Which lines of the material contain the string "text"? Pull out each one, treating uppercase and lowercase letters as different.

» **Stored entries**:
▽

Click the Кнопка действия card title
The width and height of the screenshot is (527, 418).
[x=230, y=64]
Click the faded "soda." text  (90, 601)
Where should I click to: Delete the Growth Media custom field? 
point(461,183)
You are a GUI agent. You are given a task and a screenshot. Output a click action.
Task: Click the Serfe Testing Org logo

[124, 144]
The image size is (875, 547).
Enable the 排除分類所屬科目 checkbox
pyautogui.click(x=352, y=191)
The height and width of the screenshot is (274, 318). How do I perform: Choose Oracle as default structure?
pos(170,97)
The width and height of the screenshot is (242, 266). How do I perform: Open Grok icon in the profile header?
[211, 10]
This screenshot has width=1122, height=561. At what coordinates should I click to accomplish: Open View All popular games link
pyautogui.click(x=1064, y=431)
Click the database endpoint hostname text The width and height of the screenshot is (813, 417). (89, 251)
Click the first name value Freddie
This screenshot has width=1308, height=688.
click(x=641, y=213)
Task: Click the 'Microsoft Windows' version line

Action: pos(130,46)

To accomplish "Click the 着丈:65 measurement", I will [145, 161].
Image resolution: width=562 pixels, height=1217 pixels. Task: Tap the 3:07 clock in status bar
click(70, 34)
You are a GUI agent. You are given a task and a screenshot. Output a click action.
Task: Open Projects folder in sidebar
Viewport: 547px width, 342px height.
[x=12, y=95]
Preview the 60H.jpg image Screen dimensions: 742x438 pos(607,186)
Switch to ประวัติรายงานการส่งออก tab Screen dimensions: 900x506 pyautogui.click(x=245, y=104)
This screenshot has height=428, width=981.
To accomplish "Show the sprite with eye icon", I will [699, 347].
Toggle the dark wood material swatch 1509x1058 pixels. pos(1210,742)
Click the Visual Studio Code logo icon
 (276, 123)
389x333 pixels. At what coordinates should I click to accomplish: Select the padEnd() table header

△

» **Response to the exercise**:
Click the faded "soda." text  (90, 601)
Click the database endpoint hostname text The width and height of the screenshot is (813, 417). (89, 251)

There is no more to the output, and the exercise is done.